The truth is, I fell in love with French barge cruising!
The Canal du Midi … or
Le Canal Charmant Mais Etonnant (The lovely and Remarkable Canal)
The Canal du Midi is set in the lovely region of Languedoc in southern France. It’s a step back in time to motor through this idyllic pastoral countryside. You quickly realize why artists are drawn to this area after seeing firsthand the inspiration surrounding you. From small quaint villages with stone churches and narrow cobblestone streets to vineyards and small farms, this cruise was all about the journey.
A slow-moving barge is a perfect vessel — and speed — to make sure you don’t miss a thing.
What’s not to love!
When you realize this canal was built centuries ago, in a very rural part of the country with no modern equipment, it truly is a remarkable accomplishment. The project began in 1667 and was managed by Pierre-Paul Riquet, taking 14 years to complete. It was built as a working canal to transport goods between the Atlantic and Mediterranean coasts of France. Sadly, Riquet would never see the completed project, he died one year before it was finished.
Designated as a UNESCO World Heritage site in 1996, the Canal du Midi is considered one of the major civil engineering achievements of the modern age.
Esperance — Love at First Sight
The luxury hotel barge, Esperance, has a capacity for six passengers and three crew members. The word Esperance means hope or promise and this barge delivered on all of her promises.
Not only that but the barge fits perfectly in some very tight spaces.
As seen here:
The three bedrooms were spacious and charming; ours had a reading area with a sofa and a large closet. Each room has an ensuite bathroom.
On the top open deck was a dining table, lounge chairs, and a hot tub. The salon was lined with windows and there was a lovely area for lounging, reading or just enjoying one of the freshly prepared snacks made by our on-board chef, with a glass of wine or a cup of tea.
The salon’s high-top table is where we would enjoy most of our meals. It was perfectly sized for six and was always impeccably adorned with a colorful themed tablescape and fresh flowers.
The kitchen was tiny and we were amazed by the dishes that Chef, Jean-Luc, prepared from such a small space.
There was a lot to love about the Esperance. The rooms were big and it felt like a moving luxury hotel; we never felt cramped.
The One Thing Not to Love — The Weather
We were not blessed with perfect weather and much of the time, it was colder than I expected and a bit windy. In fact, there were several days/nights where they had to heat the cabin — we were cruising in early April, so the temperatures were fairly typical.

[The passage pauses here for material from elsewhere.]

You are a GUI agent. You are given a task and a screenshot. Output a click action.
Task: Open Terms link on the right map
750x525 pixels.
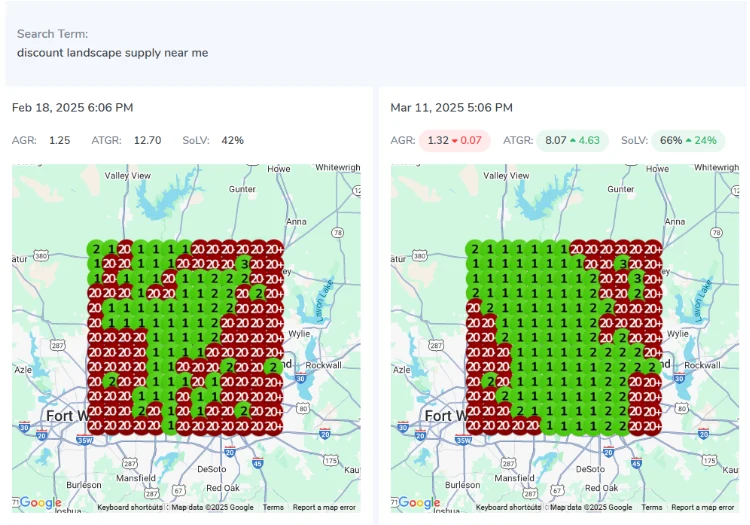tap(652, 508)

Sadly, that meant that all of our meals except for one were inside in the salon. It also meant that we didn’t do as much walking and biking as I think we would have if the weather gods had cooperated. But that didn’t stop us from enjoying our time and thankfully, we didn’t get much rain to dampen our excursions.

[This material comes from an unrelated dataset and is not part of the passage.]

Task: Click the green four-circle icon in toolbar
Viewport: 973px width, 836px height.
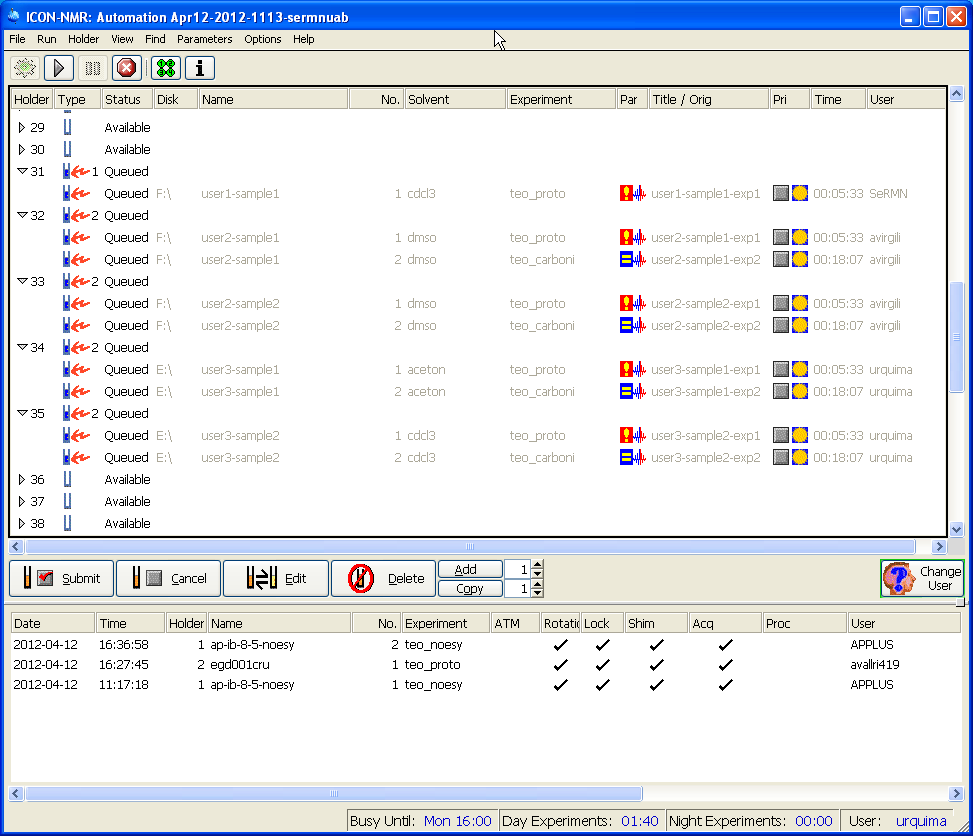Action: point(165,68)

It was easy to imagine what it would be like to have more meals and happy hours on the deck, and maybe a few more dips in the hot tub, but we will save that dream for future trips. The foliage and flowers were just about to pop and we could only imagine how lush and green things would be in just a few short weeks. It was just on the cusp of gorgeousness during our week and about to get even more so in a few short weeks.
My recommendation would be to take this trip in late spring to guarantee that spring in France had indeed sprung. But you can’t control the weather, so we chose to enjoy the journey and sat out on the deck with layers, including some blankets, so we wouldn’t miss the scenery and especially the passage through the locks.
Esperance barge cruises run from April through October.
The ideal time for a Canal du Midi barge cruise is the spring months of May and June; and for a touch of fall, September and October.
French Barge Cruising: Lovely Locks
When traveling on the Canal du Midi you can’t help but love the locks. They are a marvel of engineering and yet appear to seamlessly work to raise or lower boats.
Canals are flat bodies of water, but sometimes where you want to build a canal is hilly, so what do you do? You construct a lock to raise or lower the boats to the next stretch of canal at the higher or lower elevation.
The barge enters the lock, the doors close, it fills with water (or the water lowers) and you have now risen (or sunk) to the next level to continue on your journey.
There are 63 working locks on the Canal du Midi. The locks are maintained by a permanent lock keeper. The lock keeper cottages in many cases have been transformed into art galleries, displaying sculptures and paintings. Some of the lock keepers were the artists themselves and they displayed their art for sale.
My favorite was Ecluse de L’aiguille or the Aiguille Lock. The lock keeper is a sculptor who has created really interesting art from wood and metal. One group of sculptures are connected to a motion sensor so when you walk by they all move, from a naked biker to a man sticking out his tongue and another that looks like Humpty Dumpty. It was one of my favorite stops and we had time to take a close-up look while the barge went through the lock.
I also witnessed a few replenishments of wine handed over from the lock keeper to our crew, so we would always have a glass (or two!) from the local vineyards.
French Cuisine: A Life-Long Crush
When you think of French food, it conjures thoughts of heavy dishes covered in creamy rich sauces. And although we enjoy dishes with luxurious sauces, our Chef, Jean Luc, who had been cooking for 50 years, kept things elegant while also surprisingly light.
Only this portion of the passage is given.